Он прихрамывал – якобы его зацепило в сражении под Аустерлицем, но никакой перевязки она не видела. Анжелика знала, что если бы он и вправду был ранен в голень, то не обошлось бы без перелома костей, а значит – гипса и лотков. От ран в мякоть так не хромают. И ещё он нарочно носил с собой трость, которая, как полагала Анж, была частью его образа «пострадавшего на войне героя». На самом деле, из-за того, что эта трость весила, как минимум, пуда полтора, она больше годилась для отпугивания бродячих собак, чем для опоры при ходьбе.
Де-Витт ей не очень нравился – слишком масляно глядел на неё. И да, понятно, почему он подкараулил её, чтобы выразить свои соболезнования лично. «Надо было позвать Гражину», – досадливо морщась, подумала девушка. Но Анж привыкла ходить повсюду одна. И могла постоять за себя.
– Он бы не выжил. Смерть оказалась к нему милосердной, – сухо ответила она де-Витту.
– Я бы тоже предпочел смерть существованию полукалеки, которое влачу с того несчастного дня, – он внимательно посмотрел на неё.
Анжелика чуть не рассмеялась. Какой спектакль, Господи Боже! И ради чего? Де-Витт – известный пройдоха. Покойный брат, знавший его в Петербурге, так о нём и говорил. Думает, что, изображая из себя раненного героя, привлечет её внимание?
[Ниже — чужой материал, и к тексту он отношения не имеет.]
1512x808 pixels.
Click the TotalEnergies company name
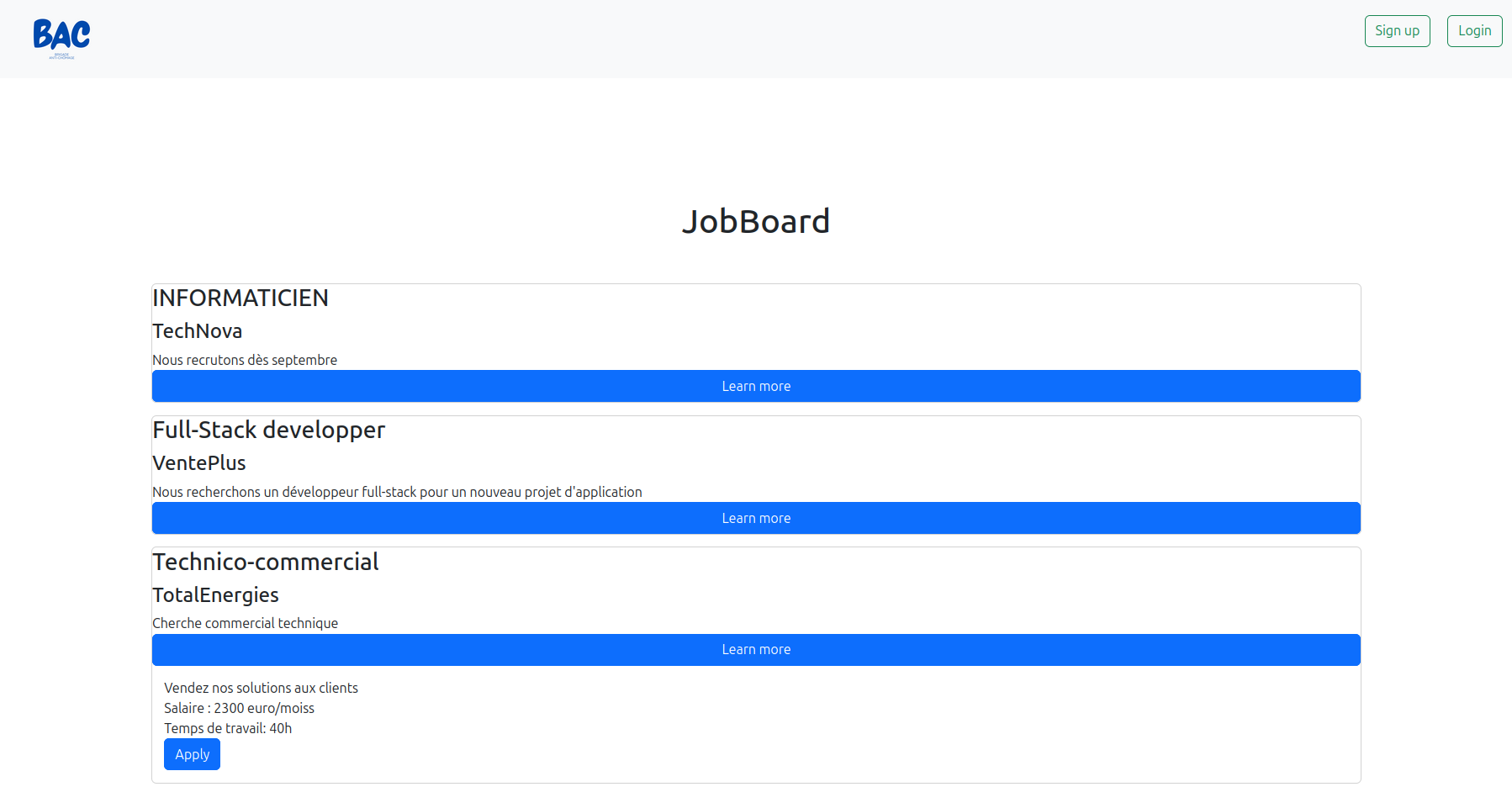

– Вы меня пугаете, – отвечала княжна совершенно не испуганным тоном. – И, думаю, ваши опасения по поводу своей раны несколько преувеличены.
– Почему же?
– Кости в вашем возрасте легко срастаются, – ответила Анж. – Кроме того, насколько я могу судить, у вас ничего и не было сломано.
Де-Витт покраснел.
– Как вам эти цветы? – девушка наслаждалась его смущением.
– Они прекрасны как и вы, – сказал банальный комплимент Жан. – А вы настолько прекрасны, что я прошу вашей руки.
– Йезус-Мария, – досадливо произнесла княжна. – Давайте не портить такой хороший день… И более того, я в трауре и замуж вообще не собираюсь. Я ухожу в монастырь. Навсегда.
Почему-то он лишь тонко улыбнулся и произнес:
– Ну это пока вы говорите, что «навсегда». А завтра я увижу вас в ложе Французского театра, красивую, блистательную и очень надменную. Вокруг вас будут виться все франты, военные и штатские, а вы не станете обращать на них ни малейшего внимания. Потому что с вами будет ваш дядя…
– Знаете что? – Анж посмотрела на него пронзительно и зло. Зрачки её сузились и напоминали булавочные головки. – Идите вон. И чтоб ноги вашей не было здесь. Жалкий холоп.
– Интересно. Если вас оскорбит мужчина, его следует немедленно вызвать на поединок. Так предписывает кодекс чести дворянина, а я дворянин не хуже вас, что бы обо мне не говорили, – продолжал де Витт. – Но что делать, если вас оскорбляет женщина? Где-то я слышал, что её за это полагается насильно поцеловать. Поступлюсь этим правилом, ибо не на шутку страшусь за свою жизнь.